**EXERCISE DESCRIPTION:** From the entries, copy out every line in which the word "Profile" is found.

====== THE DATA ======

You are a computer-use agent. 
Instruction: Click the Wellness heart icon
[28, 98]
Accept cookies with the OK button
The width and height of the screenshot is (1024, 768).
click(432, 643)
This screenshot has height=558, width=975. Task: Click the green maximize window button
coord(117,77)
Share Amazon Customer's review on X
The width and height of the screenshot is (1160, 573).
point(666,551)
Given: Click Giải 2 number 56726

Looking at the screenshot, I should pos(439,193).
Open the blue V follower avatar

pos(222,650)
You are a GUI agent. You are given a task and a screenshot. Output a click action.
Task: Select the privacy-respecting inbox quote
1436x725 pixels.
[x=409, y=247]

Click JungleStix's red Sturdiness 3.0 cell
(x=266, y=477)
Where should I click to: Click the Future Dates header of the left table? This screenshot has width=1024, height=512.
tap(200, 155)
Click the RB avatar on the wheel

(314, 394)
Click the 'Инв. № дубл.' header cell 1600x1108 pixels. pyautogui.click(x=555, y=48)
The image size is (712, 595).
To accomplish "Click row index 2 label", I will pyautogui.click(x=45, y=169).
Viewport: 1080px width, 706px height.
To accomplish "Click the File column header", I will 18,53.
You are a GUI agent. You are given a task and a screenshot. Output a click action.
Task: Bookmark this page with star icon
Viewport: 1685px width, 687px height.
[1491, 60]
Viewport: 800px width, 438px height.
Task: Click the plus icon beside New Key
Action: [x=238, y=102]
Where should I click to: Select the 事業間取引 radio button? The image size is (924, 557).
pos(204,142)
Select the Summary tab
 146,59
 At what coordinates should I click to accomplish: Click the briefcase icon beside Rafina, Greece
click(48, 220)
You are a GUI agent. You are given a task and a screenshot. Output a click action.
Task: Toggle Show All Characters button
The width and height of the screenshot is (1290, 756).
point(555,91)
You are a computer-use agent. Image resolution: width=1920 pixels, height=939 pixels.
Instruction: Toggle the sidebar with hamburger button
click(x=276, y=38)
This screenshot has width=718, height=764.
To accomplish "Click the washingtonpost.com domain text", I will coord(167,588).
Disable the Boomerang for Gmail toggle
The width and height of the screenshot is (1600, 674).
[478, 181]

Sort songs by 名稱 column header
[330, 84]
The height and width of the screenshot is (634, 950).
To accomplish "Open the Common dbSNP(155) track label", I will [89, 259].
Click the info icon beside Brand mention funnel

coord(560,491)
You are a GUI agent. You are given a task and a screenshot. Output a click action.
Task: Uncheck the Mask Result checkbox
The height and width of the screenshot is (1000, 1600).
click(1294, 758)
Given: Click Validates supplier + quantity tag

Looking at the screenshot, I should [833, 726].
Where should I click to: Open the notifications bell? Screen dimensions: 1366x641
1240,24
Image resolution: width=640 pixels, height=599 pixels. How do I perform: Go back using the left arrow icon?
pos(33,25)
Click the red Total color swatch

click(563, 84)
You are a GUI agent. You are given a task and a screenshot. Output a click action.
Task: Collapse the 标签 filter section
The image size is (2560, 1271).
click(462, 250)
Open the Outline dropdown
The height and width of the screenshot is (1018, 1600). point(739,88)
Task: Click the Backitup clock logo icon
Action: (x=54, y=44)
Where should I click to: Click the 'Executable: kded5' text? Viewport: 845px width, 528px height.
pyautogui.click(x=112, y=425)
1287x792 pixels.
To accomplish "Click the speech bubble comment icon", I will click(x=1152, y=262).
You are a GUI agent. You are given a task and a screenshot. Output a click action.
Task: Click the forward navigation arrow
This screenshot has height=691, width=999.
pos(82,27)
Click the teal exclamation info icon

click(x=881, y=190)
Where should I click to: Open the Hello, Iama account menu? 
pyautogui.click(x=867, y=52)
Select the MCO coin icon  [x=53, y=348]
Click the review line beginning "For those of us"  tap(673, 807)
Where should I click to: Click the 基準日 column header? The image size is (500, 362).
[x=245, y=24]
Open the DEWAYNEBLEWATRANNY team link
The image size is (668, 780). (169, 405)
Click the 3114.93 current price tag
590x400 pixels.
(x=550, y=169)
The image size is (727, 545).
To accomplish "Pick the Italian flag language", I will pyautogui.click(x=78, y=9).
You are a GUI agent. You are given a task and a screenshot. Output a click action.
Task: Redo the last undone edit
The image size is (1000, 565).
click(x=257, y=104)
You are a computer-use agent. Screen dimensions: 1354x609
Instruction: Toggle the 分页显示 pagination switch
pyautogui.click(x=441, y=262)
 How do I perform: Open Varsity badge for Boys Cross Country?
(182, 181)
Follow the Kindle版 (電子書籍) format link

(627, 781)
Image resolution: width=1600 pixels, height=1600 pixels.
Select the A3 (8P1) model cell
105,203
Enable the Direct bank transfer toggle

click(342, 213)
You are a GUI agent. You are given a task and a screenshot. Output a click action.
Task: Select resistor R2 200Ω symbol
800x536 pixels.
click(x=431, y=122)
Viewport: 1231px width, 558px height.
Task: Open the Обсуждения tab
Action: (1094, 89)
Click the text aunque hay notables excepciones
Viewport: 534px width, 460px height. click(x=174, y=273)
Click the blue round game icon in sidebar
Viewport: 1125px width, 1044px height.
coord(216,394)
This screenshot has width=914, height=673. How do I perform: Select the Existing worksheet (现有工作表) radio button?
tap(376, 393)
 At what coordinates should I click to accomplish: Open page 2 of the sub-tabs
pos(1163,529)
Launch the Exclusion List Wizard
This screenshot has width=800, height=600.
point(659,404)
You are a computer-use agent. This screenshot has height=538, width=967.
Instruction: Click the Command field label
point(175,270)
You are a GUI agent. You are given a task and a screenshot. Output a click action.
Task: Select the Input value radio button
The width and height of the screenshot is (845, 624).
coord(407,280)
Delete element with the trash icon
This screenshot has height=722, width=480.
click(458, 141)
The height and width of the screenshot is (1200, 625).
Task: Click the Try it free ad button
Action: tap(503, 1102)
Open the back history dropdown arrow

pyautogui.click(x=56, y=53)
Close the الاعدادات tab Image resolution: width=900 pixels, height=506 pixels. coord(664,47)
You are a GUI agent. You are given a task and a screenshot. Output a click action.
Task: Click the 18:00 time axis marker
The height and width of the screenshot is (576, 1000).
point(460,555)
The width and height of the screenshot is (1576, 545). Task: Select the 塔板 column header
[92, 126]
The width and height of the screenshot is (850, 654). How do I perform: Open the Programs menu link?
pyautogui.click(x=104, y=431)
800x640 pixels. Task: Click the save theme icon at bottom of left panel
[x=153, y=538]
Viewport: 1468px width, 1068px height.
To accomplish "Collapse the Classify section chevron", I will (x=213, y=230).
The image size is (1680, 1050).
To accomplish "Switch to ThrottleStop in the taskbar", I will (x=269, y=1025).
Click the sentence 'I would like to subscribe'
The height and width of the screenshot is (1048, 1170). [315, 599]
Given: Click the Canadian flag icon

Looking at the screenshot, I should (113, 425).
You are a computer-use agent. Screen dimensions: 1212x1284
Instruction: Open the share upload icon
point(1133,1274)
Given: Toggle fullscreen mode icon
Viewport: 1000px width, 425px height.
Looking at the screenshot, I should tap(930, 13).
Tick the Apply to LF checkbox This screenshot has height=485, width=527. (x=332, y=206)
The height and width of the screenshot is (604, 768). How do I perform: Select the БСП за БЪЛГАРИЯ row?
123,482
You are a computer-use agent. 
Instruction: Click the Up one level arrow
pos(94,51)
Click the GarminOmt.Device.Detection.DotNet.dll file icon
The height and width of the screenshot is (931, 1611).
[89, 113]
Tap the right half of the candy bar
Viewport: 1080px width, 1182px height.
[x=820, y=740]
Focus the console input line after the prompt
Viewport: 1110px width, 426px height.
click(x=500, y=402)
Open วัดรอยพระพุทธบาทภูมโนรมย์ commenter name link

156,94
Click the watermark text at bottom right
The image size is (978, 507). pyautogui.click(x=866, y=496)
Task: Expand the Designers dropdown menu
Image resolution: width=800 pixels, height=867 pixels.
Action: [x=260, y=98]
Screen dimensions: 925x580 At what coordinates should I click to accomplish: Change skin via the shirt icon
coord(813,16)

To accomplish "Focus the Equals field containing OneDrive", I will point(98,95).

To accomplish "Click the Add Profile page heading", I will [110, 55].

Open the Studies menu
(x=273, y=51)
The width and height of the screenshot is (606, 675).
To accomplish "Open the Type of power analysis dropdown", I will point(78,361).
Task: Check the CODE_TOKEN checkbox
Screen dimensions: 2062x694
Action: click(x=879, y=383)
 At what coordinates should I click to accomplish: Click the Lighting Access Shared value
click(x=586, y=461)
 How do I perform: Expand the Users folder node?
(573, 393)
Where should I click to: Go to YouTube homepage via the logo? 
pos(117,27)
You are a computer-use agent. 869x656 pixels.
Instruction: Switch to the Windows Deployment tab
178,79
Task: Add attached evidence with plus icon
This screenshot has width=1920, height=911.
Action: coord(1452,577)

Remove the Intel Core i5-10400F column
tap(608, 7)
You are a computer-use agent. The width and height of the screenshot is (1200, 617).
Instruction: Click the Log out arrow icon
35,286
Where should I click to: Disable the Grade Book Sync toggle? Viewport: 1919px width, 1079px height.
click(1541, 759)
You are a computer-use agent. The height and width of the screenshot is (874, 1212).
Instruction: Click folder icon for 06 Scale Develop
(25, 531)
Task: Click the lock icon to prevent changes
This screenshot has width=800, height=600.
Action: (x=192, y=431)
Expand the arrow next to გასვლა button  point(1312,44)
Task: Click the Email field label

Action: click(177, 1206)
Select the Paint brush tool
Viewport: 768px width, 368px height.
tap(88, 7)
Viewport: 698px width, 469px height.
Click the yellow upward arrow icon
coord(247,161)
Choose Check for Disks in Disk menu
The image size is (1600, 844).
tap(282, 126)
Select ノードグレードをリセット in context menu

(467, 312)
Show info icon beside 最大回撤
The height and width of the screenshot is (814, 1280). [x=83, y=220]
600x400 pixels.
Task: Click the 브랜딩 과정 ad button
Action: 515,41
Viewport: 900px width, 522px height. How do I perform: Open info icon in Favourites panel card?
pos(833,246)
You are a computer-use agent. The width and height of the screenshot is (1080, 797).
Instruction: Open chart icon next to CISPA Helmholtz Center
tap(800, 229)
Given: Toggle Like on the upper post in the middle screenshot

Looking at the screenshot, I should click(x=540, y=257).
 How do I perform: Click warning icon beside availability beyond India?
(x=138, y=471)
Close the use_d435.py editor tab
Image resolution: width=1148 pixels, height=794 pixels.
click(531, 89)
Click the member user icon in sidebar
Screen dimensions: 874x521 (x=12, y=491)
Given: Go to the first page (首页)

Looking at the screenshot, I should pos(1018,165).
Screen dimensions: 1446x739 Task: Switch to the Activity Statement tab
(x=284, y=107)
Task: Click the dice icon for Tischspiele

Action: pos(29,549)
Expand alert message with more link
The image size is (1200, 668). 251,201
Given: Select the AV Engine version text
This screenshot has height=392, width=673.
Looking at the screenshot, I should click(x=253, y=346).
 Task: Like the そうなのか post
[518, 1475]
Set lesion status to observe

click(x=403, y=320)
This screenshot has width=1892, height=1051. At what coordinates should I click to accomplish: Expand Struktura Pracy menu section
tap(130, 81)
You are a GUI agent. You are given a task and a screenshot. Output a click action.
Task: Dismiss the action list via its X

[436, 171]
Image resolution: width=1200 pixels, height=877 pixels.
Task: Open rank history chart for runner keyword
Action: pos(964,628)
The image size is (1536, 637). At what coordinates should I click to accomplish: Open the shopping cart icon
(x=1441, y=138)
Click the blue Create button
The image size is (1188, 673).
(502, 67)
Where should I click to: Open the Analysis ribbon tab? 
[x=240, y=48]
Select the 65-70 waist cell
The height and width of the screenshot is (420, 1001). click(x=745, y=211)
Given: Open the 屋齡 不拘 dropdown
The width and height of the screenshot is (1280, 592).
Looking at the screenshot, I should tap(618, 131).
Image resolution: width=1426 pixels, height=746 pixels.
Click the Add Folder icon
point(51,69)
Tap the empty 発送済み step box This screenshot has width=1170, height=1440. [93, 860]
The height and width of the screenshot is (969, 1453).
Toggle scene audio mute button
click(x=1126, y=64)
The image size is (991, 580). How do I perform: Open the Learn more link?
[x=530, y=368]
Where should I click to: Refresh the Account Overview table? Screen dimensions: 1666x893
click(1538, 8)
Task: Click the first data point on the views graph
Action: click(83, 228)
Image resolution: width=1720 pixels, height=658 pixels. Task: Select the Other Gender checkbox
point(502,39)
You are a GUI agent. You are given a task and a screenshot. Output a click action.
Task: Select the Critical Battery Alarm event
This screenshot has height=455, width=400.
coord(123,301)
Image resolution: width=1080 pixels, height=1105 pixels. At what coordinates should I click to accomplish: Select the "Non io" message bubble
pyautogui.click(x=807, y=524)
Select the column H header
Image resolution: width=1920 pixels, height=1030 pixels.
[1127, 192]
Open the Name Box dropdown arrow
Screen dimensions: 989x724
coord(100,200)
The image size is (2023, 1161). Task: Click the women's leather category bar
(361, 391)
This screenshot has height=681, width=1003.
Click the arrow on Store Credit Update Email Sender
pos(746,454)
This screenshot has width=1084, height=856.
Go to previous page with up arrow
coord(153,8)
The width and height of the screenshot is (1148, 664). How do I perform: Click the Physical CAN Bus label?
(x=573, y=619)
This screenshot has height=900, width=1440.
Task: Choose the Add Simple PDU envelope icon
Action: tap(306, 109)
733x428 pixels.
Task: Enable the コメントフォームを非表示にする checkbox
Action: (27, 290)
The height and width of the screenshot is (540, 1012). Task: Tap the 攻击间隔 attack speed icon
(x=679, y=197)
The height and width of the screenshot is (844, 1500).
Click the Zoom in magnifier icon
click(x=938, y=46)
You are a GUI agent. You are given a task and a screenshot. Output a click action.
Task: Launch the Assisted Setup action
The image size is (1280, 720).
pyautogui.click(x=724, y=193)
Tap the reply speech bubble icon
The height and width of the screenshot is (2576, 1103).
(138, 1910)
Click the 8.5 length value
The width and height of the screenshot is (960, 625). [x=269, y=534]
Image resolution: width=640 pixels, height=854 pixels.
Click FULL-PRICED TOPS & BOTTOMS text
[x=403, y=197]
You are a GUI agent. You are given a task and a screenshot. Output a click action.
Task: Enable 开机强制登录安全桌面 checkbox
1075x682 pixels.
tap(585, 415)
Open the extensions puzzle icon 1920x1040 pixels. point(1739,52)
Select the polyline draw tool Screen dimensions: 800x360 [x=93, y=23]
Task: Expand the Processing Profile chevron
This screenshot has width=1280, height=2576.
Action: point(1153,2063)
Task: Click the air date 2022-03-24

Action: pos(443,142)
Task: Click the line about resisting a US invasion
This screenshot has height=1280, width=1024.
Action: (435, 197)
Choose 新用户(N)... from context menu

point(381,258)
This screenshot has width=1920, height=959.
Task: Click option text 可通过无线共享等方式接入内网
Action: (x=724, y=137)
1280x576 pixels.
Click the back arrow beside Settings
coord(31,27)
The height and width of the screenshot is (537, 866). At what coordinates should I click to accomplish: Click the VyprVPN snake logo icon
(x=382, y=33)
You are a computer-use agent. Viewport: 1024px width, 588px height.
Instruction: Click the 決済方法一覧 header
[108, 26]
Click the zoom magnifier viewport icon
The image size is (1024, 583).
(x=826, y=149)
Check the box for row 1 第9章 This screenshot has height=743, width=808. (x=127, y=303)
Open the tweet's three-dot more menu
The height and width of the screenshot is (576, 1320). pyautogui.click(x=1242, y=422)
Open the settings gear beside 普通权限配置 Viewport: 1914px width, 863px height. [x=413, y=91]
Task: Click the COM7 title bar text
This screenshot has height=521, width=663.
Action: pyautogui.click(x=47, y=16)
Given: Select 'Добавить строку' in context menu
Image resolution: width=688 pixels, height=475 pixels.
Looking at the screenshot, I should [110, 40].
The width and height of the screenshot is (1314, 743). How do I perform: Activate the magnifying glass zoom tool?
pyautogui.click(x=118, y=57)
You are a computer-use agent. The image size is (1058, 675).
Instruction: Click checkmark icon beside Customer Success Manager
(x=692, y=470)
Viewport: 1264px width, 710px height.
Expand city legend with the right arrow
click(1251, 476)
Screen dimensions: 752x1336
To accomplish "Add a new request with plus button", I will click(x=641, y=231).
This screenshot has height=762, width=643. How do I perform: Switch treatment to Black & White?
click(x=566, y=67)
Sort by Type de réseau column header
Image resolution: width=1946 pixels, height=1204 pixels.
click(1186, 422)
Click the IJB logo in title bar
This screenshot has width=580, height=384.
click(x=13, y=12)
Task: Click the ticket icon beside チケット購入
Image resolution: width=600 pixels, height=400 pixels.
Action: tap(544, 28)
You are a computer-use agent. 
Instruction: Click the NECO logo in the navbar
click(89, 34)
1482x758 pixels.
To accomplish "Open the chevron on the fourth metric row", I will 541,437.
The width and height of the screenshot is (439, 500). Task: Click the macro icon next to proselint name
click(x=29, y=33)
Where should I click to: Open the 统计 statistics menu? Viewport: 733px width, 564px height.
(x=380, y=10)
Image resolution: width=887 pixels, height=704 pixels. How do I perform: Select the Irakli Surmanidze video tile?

======

**ANSWER BOX:**
To accomplish "Click the Add Profile page heading", I will [110, 55].
Task: Expand the Processing Profile chevron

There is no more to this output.